● Your task: Please transcribe the following records in full, exactly as given.
_ _ _
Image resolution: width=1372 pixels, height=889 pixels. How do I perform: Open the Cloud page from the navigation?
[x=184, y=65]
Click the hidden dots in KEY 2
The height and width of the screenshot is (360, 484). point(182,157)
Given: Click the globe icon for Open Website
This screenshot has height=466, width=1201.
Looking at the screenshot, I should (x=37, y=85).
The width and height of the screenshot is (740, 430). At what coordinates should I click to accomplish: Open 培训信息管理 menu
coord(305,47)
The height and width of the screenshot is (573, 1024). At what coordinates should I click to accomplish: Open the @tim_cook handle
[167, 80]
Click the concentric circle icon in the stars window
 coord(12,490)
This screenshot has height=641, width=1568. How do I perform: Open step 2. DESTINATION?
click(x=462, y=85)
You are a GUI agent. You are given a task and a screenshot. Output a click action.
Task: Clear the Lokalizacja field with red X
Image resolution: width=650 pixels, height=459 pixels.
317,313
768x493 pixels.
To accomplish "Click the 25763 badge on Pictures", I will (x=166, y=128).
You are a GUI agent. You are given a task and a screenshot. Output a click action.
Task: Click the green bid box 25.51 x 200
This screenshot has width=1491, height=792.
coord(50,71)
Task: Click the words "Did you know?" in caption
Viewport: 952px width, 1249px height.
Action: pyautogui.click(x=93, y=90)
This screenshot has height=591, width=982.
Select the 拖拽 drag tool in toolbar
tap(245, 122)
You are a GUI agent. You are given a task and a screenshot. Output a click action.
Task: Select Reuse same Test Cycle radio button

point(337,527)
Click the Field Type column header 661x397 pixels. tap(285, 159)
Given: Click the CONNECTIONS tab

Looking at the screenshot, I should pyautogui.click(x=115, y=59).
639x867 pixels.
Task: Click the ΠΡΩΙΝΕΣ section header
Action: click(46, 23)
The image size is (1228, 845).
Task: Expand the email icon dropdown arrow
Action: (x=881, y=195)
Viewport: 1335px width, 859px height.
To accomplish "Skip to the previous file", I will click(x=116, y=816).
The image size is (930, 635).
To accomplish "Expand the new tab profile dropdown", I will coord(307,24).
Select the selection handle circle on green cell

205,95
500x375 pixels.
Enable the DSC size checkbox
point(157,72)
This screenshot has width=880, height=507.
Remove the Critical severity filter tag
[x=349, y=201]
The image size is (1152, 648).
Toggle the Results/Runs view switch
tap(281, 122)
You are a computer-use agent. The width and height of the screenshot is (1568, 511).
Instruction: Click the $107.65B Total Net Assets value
_ _ _
● Completed exercise:
Image resolution: width=1372 pixels, height=889 pixels. How do I perform: Open the Cloud page from the navigation?
[x=184, y=65]
Click the hidden dots in KEY 2
The height and width of the screenshot is (360, 484). point(182,157)
Given: Click the globe icon for Open Website
This screenshot has height=466, width=1201.
Looking at the screenshot, I should (x=37, y=85).
The width and height of the screenshot is (740, 430). At what coordinates should I click to accomplish: Open 培训信息管理 menu
coord(305,47)
The height and width of the screenshot is (573, 1024). At what coordinates should I click to accomplish: Open the @tim_cook handle
[167, 80]
Click the concentric circle icon in the stars window
 coord(12,490)
This screenshot has height=641, width=1568. How do I perform: Open step 2. DESTINATION?
click(x=462, y=85)
You are a GUI agent. You are given a task and a screenshot. Output a click action.
Task: Clear the Lokalizacja field with red X
Image resolution: width=650 pixels, height=459 pixels.
317,313
768x493 pixels.
To accomplish "Click the 25763 badge on Pictures", I will (x=166, y=128).
You are a GUI agent. You are given a task and a screenshot. Output a click action.
Task: Click the green bid box 25.51 x 200
This screenshot has width=1491, height=792.
coord(50,71)
Task: Click the words "Did you know?" in caption
Viewport: 952px width, 1249px height.
Action: pyautogui.click(x=93, y=90)
This screenshot has height=591, width=982.
Select the 拖拽 drag tool in toolbar
tap(245, 122)
You are a GUI agent. You are given a task and a screenshot. Output a click action.
Task: Select Reuse same Test Cycle radio button

point(337,527)
Click the Field Type column header 661x397 pixels. tap(285, 159)
Given: Click the CONNECTIONS tab

Looking at the screenshot, I should pyautogui.click(x=115, y=59).
639x867 pixels.
Task: Click the ΠΡΩΙΝΕΣ section header
Action: click(46, 23)
The image size is (1228, 845).
Task: Expand the email icon dropdown arrow
Action: (x=881, y=195)
Viewport: 1335px width, 859px height.
To accomplish "Skip to the previous file", I will click(x=116, y=816).
The image size is (930, 635).
To accomplish "Expand the new tab profile dropdown", I will coord(307,24).
Select the selection handle circle on green cell

205,95
500x375 pixels.
Enable the DSC size checkbox
point(157,72)
This screenshot has width=880, height=507.
Remove the Critical severity filter tag
[x=349, y=201]
The image size is (1152, 648).
Toggle the Results/Runs view switch
tap(281, 122)
You are a computer-use agent. The width and height of the screenshot is (1568, 511).
Instruction: Click the $107.65B Total Net Assets value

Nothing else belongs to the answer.